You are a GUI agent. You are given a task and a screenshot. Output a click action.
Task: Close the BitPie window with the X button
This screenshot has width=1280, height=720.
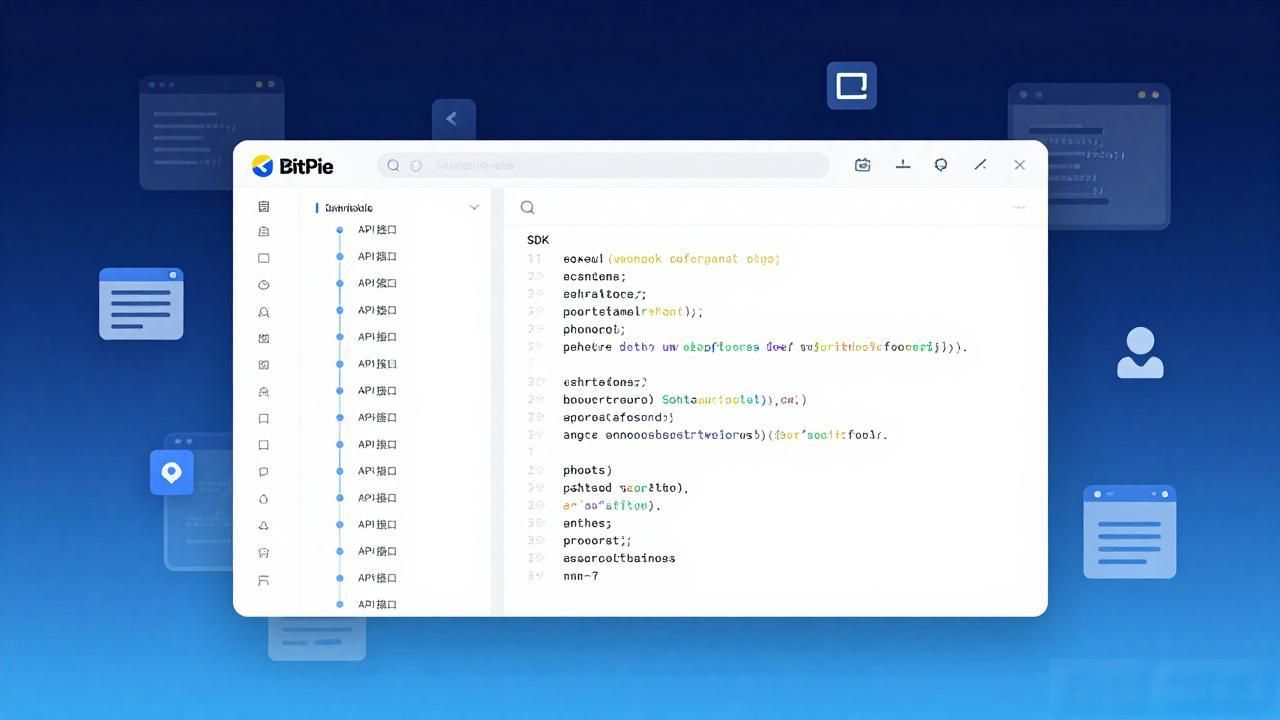(x=1019, y=165)
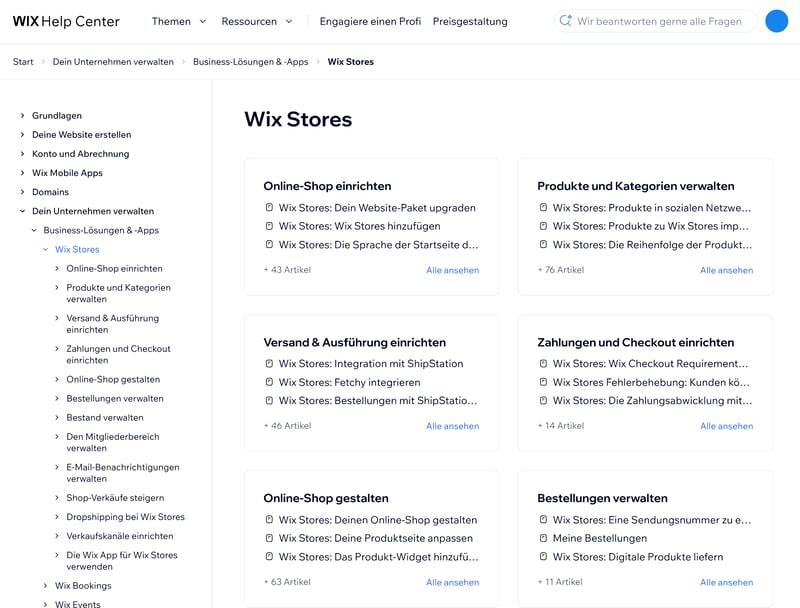Go to Preisgestaltung in top navigation

[470, 21]
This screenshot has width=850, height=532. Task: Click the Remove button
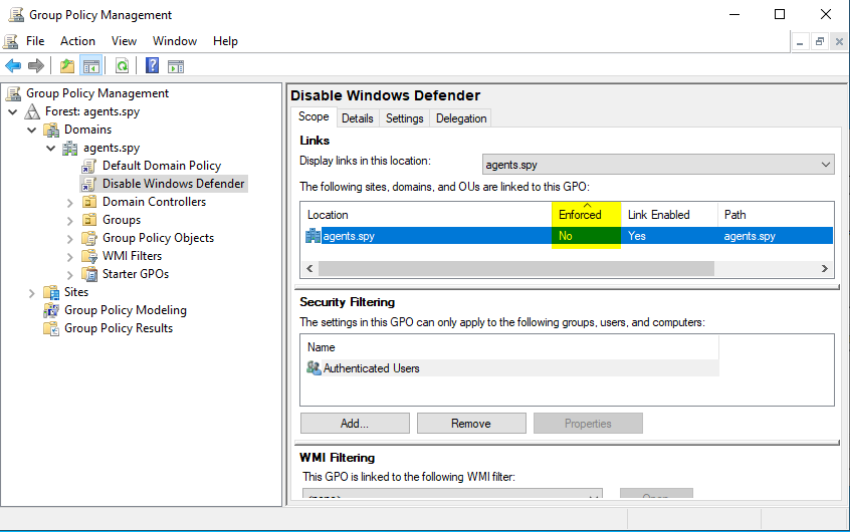coord(470,423)
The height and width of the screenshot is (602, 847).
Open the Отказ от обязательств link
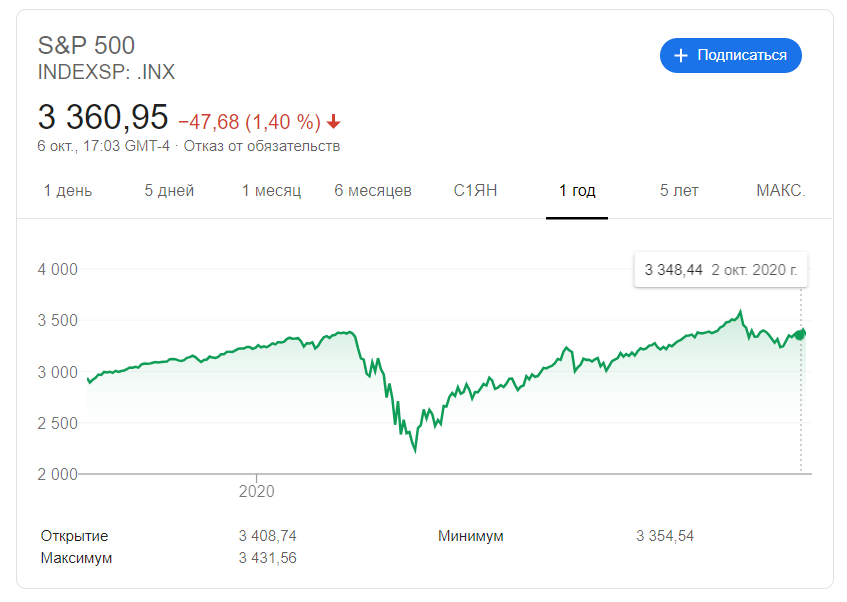[262, 146]
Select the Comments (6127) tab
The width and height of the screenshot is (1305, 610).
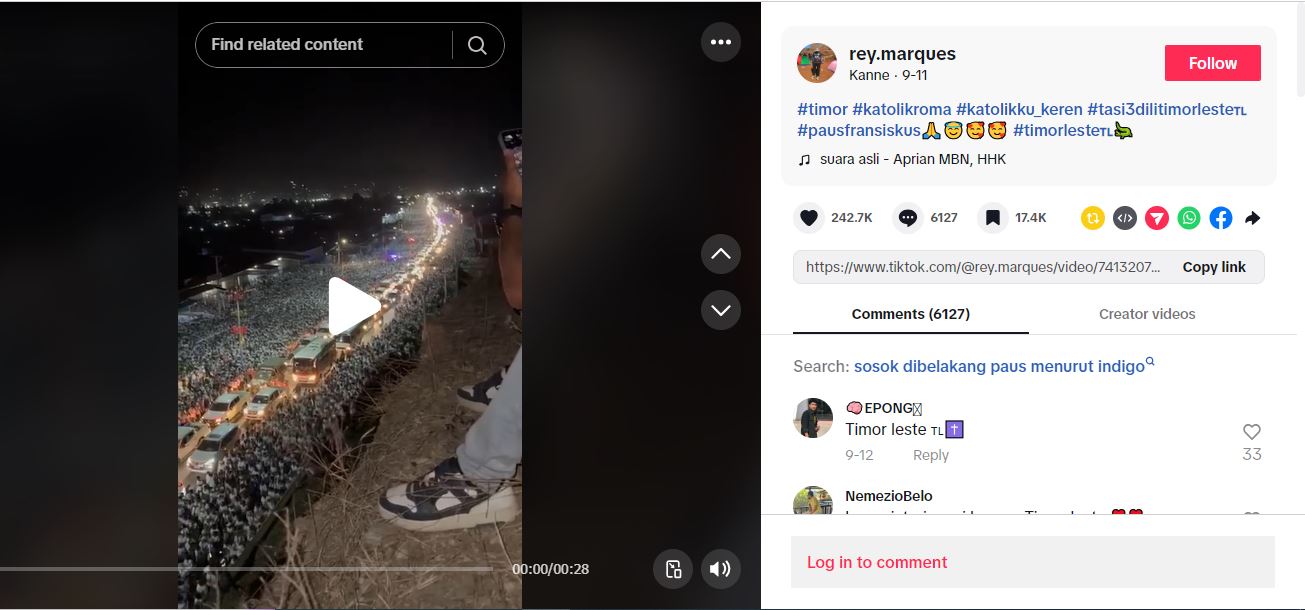(x=910, y=314)
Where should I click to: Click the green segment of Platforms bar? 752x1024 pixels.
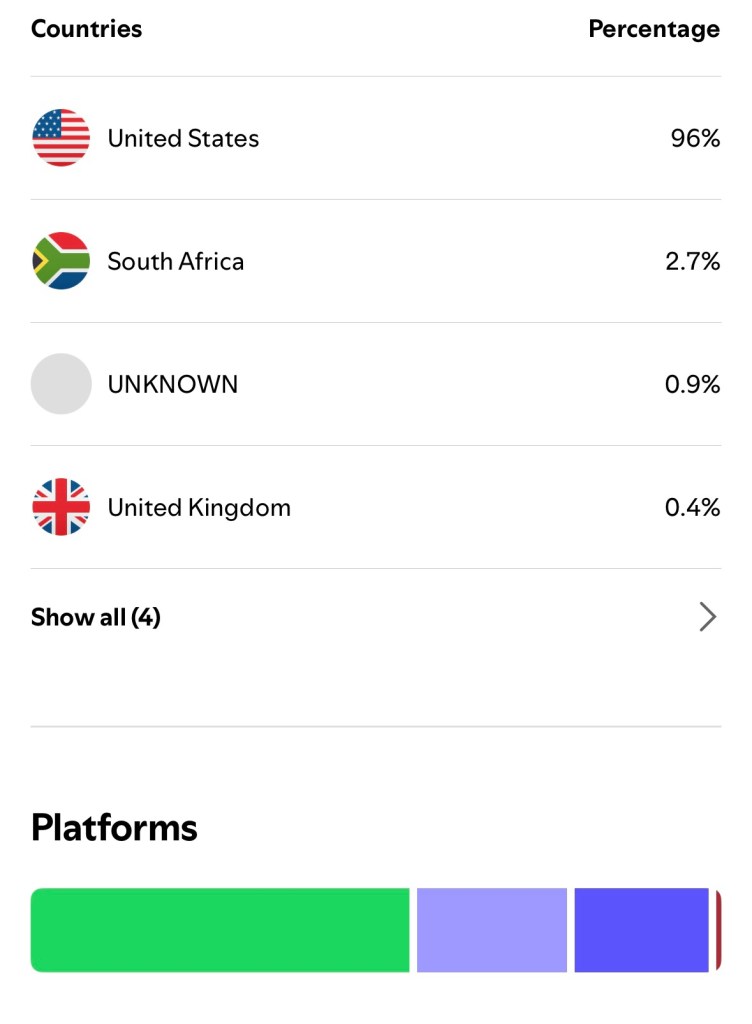[x=220, y=930]
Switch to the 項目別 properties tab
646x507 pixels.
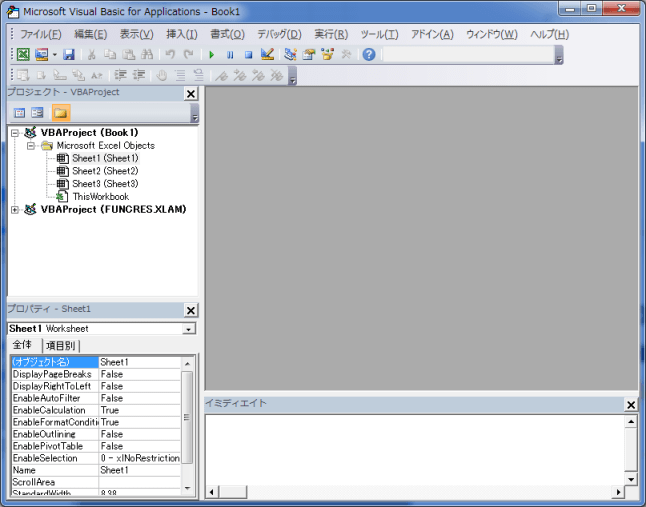(62, 345)
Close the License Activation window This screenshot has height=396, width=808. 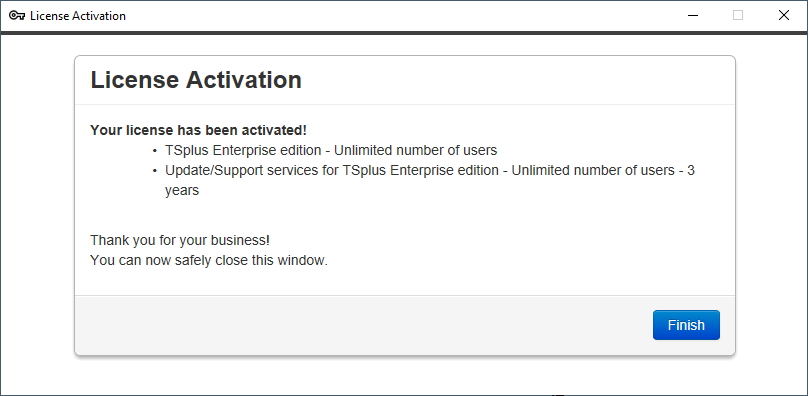(x=783, y=15)
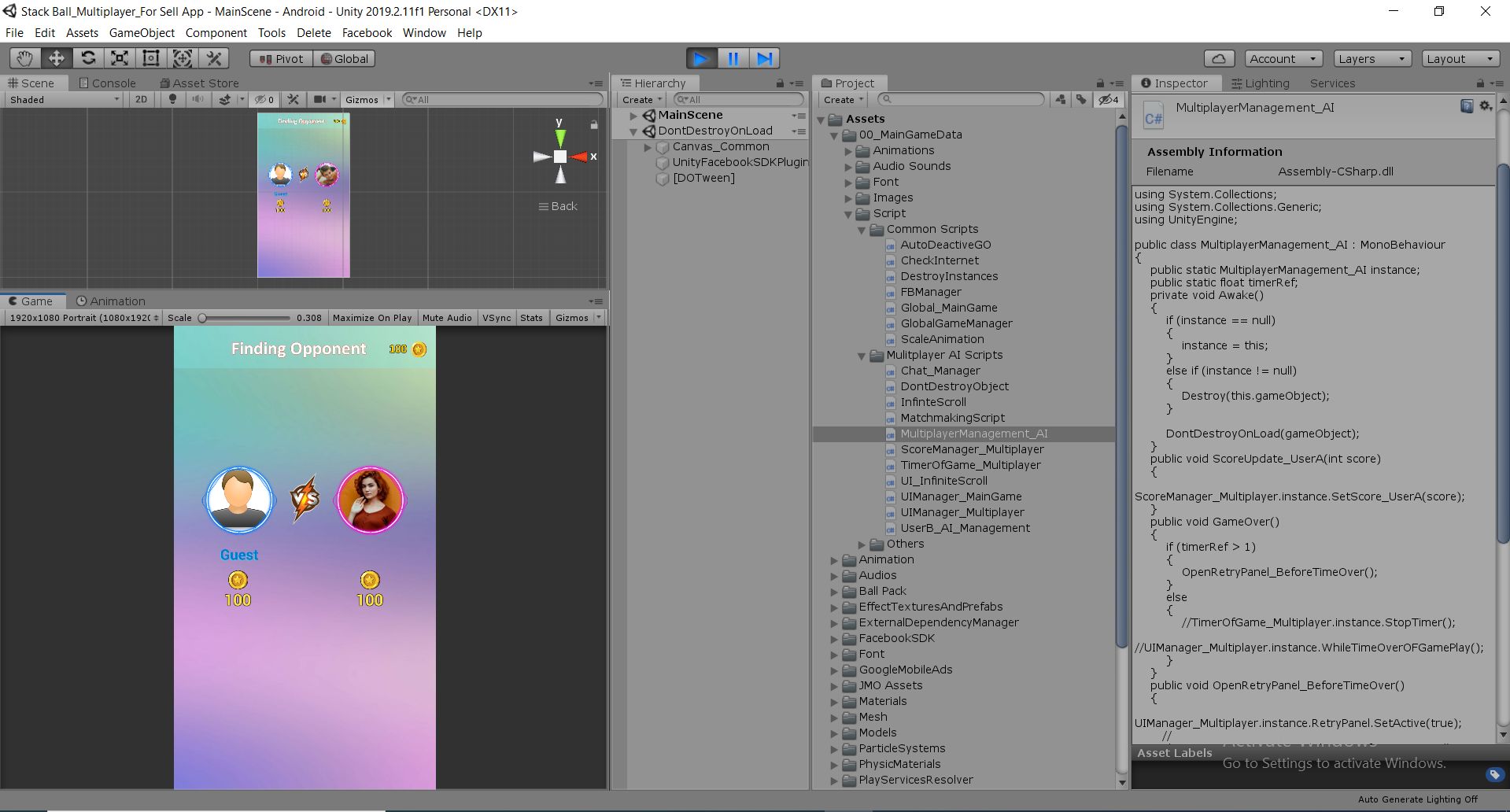Select the Scale tool

click(120, 58)
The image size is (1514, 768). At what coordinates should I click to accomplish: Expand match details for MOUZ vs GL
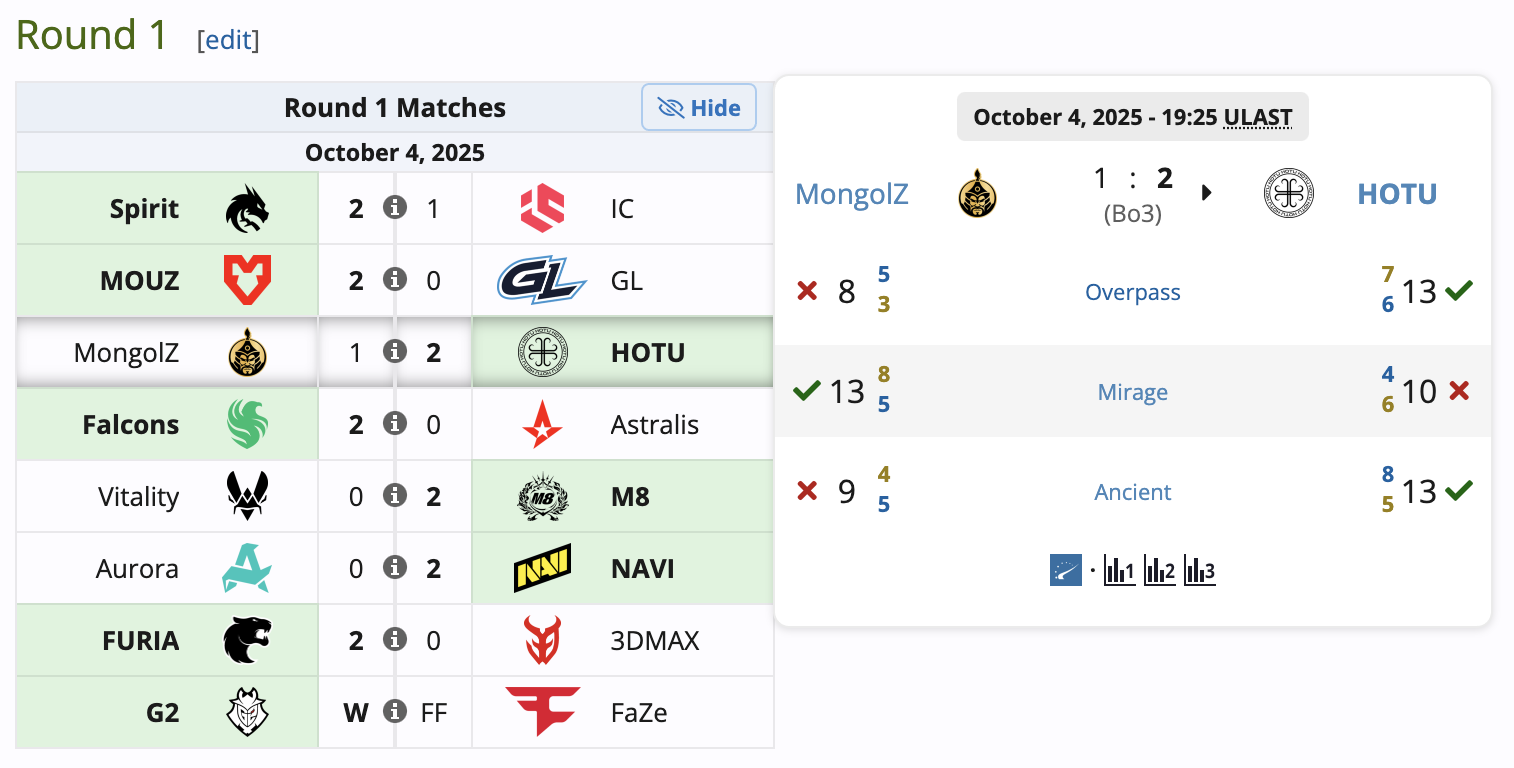click(395, 280)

^^^^^^^^^^^^^^^^

## PROBLEM TO SOLVE
Set down word for word the lines above from the one with "Task: Close the" up to and including the one with "Select the Comments (6127) tab". Omit every picture.

## RESPONSE BOX
Task: Close the BitPie window with the X button
This screenshot has width=1280, height=720.
(x=1019, y=165)
Go to Preisgestaltung in top navigation

[470, 21]
This screenshot has width=850, height=532. Task: Click the Remove button
coord(470,423)
The height and width of the screenshot is (602, 847).
Open the Отказ от обязательств link
[262, 146]
Select the Comments (6127) tab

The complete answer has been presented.